Special agents with the FDA Office of Criminal Investigations arrested Sapse on July 15 and charged him with seven counts of mail fraud, 13 counts of wire fraud and criminal forfeiture. If convicted, he faces up to 20 years in prison and a fine of $250,000 on each count, as well as forfeiture of money or property up to $913,748.

He was released after appearing before a federal magistrate judge on a personal recognizance bond until his trial.

According to the indictment, Sapse issued dozens of press releases claiming to have developed a procedure that extracts stem cells from human placentas to treat severe diseases like multiple sclerosis, cerebral palsy and retinitis pigmentosa — claiming to do so by implanting portions of placental tissue, which he said were obtained from cesarean section births, into patients’ abdomens.

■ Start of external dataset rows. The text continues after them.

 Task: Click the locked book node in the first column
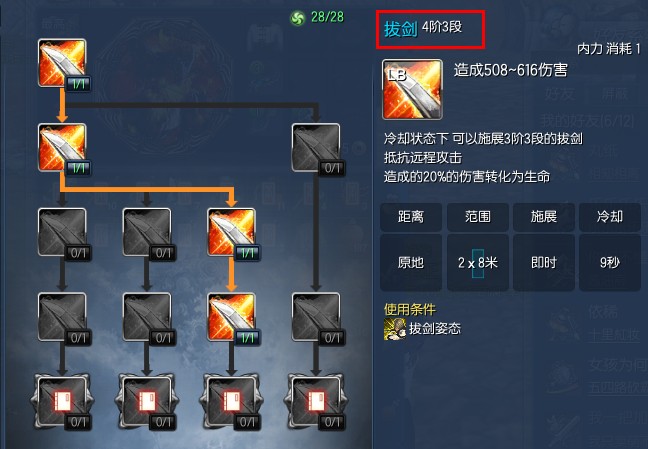coord(62,401)
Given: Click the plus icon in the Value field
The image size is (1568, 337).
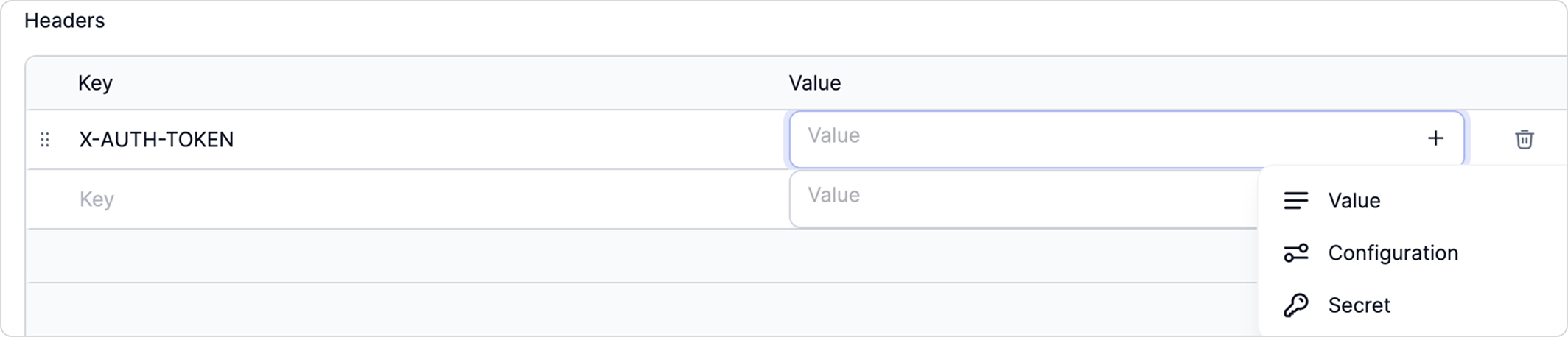Looking at the screenshot, I should point(1435,138).
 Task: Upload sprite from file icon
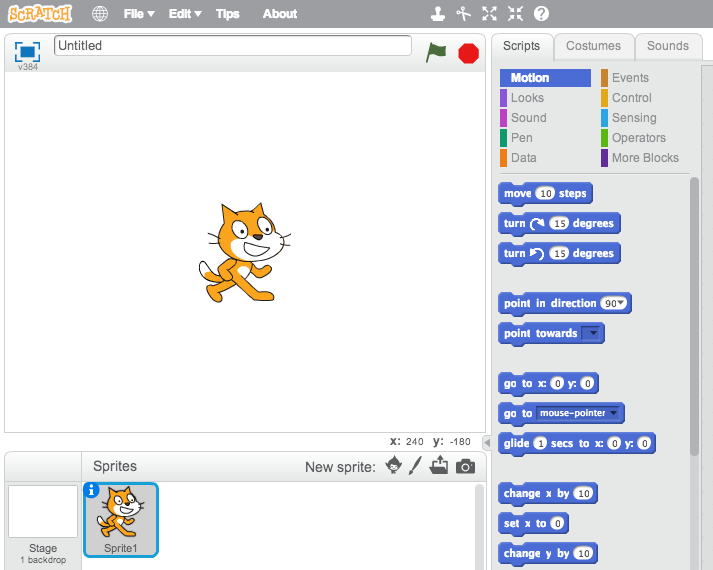click(x=439, y=466)
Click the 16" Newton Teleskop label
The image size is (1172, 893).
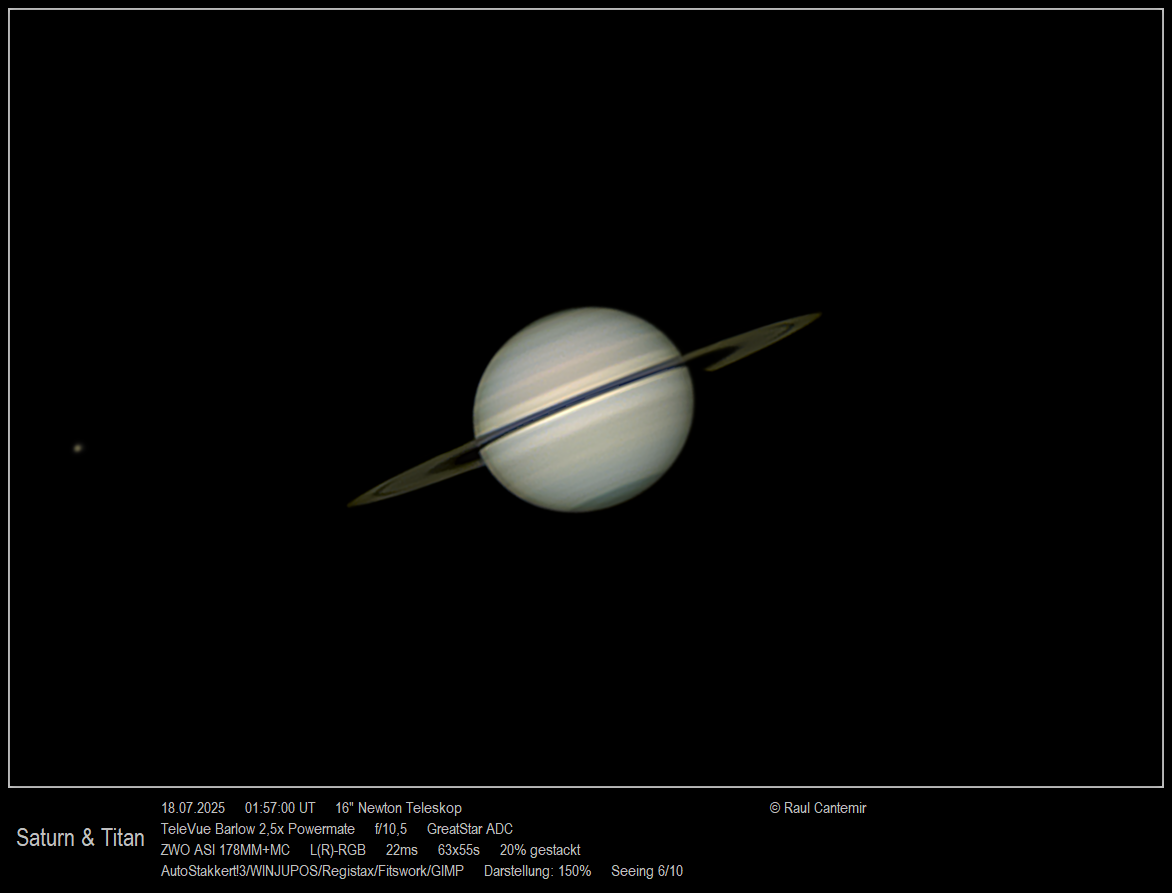tap(398, 808)
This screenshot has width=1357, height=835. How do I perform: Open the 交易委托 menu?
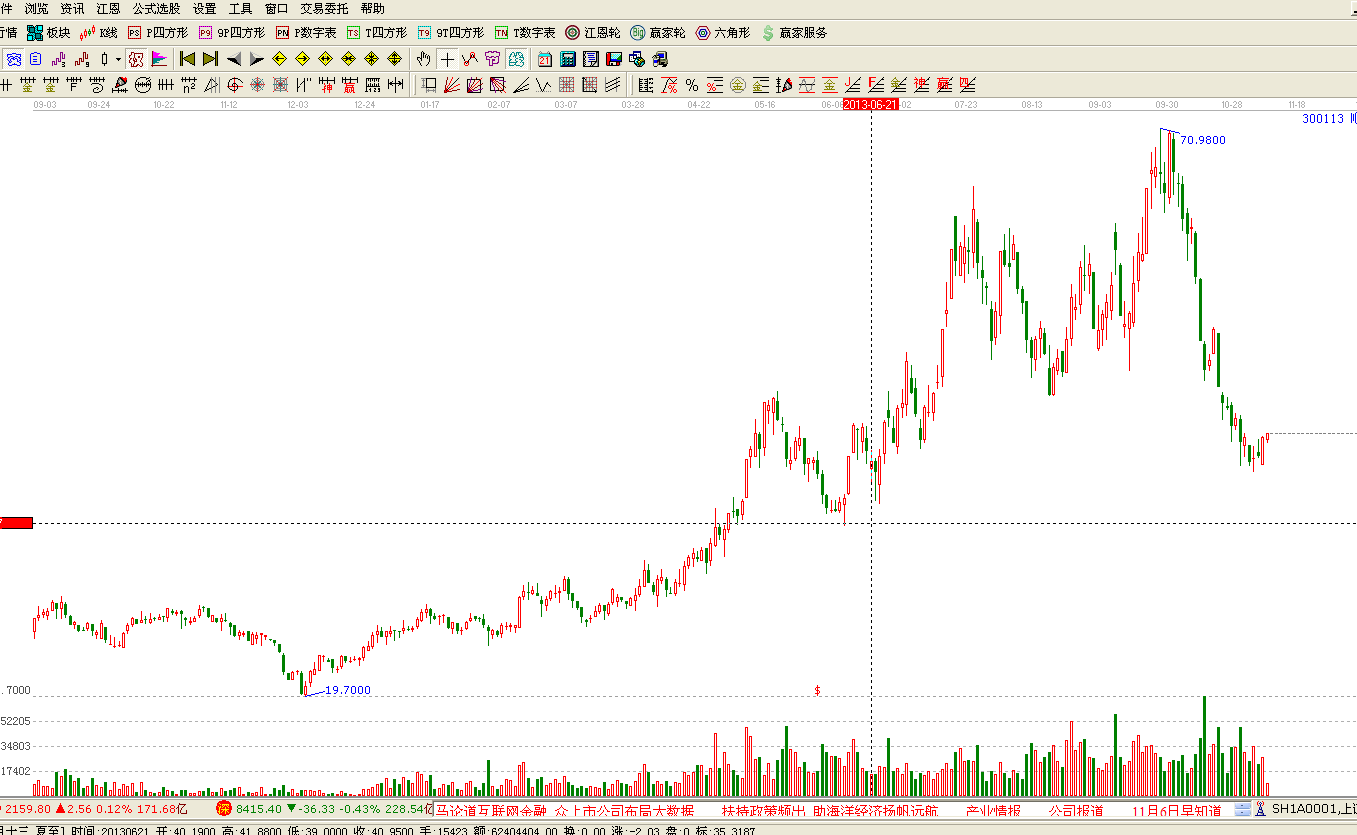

He reportedly told patients and investors that he had achieved “considerable success” with the procedure, while concealing the adverse effects that previous patients had suffered, such as infection and worsening of their symptoms.

Sapse, who has never been licensed to practice medicine in the U.S., claimed to be a retired foreign physician who studied at the Filatov Institute of Eye Diseases and Tissue Therapy, a prestigious clinic in Odessa, Ukraine, according the the Sun.

He never got Food and Drug Administration approval for the implementation procedure and made false representations, as well as telling others to do the same, to investigators with the FDA concerning his role in the scheme, according to the indictment.

Sapse is accused of hiring a pediatrician with no prior stem cell training, referred to as "Physician C," to perform the procedures. Between February and November 2006, Physician C reportedly performed about 34 procedures on extremely sick patients in Las Vegas.

Sapse allegedly relocated to Mexico in February 2007 and operated out of a Mexican physician’s office in Nuevo Progreso. Another physician, known as “Physician G,” performed the procedure on approximately 100 patients between February 2007 and May of this year, authorities say.

Sapse allegedly didn’t follow-up with patients and collected no data. He didn’t spend any of the approximately $1 million that he received from patients and investors on laboratory research or clinical studies. Instead, authorities say, he spent $700,000 of it on gambling and other personal expenses.